È la stessa denuncia lanciata nelle scorse settimane da Caritas e Tavolo Asilo, preoccupate dalle condizioni insostenibili offerte nei bandi pubblici per l’accoglienza, che infatti vanno deserti. Risultato: zero posti letto disponibili nel territorio e strategia che vira sul recupero di strutture, da ex caserme ad alberghi (cosa peraltro difficile vista la stagione estiva in corso) da inserire nel sistema dei Cas, i Centri per l’accoglienza straordinaria, di gestione prefettizia.
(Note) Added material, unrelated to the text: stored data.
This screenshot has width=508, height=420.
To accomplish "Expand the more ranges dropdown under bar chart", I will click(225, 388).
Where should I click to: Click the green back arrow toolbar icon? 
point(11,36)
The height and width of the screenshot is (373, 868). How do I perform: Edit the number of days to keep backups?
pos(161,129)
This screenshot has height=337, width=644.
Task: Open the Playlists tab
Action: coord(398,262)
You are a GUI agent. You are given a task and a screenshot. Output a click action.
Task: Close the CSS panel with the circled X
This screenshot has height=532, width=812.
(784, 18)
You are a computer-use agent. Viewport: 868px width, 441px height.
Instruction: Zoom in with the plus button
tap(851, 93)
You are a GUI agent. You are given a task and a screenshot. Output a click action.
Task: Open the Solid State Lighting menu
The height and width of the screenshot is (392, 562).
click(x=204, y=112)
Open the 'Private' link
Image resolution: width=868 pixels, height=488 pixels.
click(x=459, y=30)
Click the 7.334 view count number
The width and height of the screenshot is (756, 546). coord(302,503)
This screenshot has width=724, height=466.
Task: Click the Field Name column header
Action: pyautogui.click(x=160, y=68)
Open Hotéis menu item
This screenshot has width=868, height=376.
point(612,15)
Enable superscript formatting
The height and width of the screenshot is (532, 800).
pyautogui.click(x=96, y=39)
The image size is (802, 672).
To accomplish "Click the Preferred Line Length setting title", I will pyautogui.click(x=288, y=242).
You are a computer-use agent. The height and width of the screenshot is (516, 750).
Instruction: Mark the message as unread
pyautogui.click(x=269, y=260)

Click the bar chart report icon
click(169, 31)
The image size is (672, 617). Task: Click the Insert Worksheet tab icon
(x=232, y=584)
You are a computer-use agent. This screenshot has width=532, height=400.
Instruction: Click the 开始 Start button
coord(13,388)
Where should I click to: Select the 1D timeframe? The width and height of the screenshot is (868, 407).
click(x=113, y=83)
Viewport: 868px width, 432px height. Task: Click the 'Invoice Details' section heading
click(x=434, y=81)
L’obiettivo, ha spiegato questa settimana a Novara il sottosegretario agli Interni, Nicola Molteni, è «contenere il più possibile l’impatto migratorio sul territorio» mentre il commissario all’emergenza migranti, Valerio Valenti, ha precisato che «il sistema tiene, questi problemi ci sono sempre stati. Ci sono state ricadute più forti su qualche territorio, ma sono criticità che nascono da situazioni specifiche».

Sicilia e Calabria scontano il peso dei massicci arrivi, in attesa di capire dove verranno localizzarti i nuovi hotspot, centri di primissima accoglienza per chi è appena sbarcato. In Veneto e Friuli-Venezia Giulia, invece, si sono registrate reazioni contrastanti all’invito fatto da governatori come Luca Zaia a farsi carico in modo diffuso dei profughi giunti in regione, con primi cittadini che hanno addirittura riportato indietro i minori loro assegnati.

Negli ultimi giorni, il fronte dei sindaci si è animato in particolare in Toscana, dove a farsi sentire sono stati i rappresentanti dell’Unione dei Comuni empolesi Valdelsa. «Non ci siamo mai tirati indietro - hanno spiegato in una nota - e anzi abbiamo costruito con i soggetti del Terzo settore un sistema di accoglienza non emergenziale, ma che consente davvero l’inserimento di nuovi cittadini». Ma «se il governo vuole che il nostro territorio accolga altre persone, deve stanziare le risorse necessarie per farlo in modo dignitoso. Altrimenti ci ritroveremo ad avere centri sovraffollati e a stipare le persone come bestie, con il risultato di creare contesti ad alto rischio per chi li vive» e alimentare «il rifiuto delle nostre comunità ad accogliere».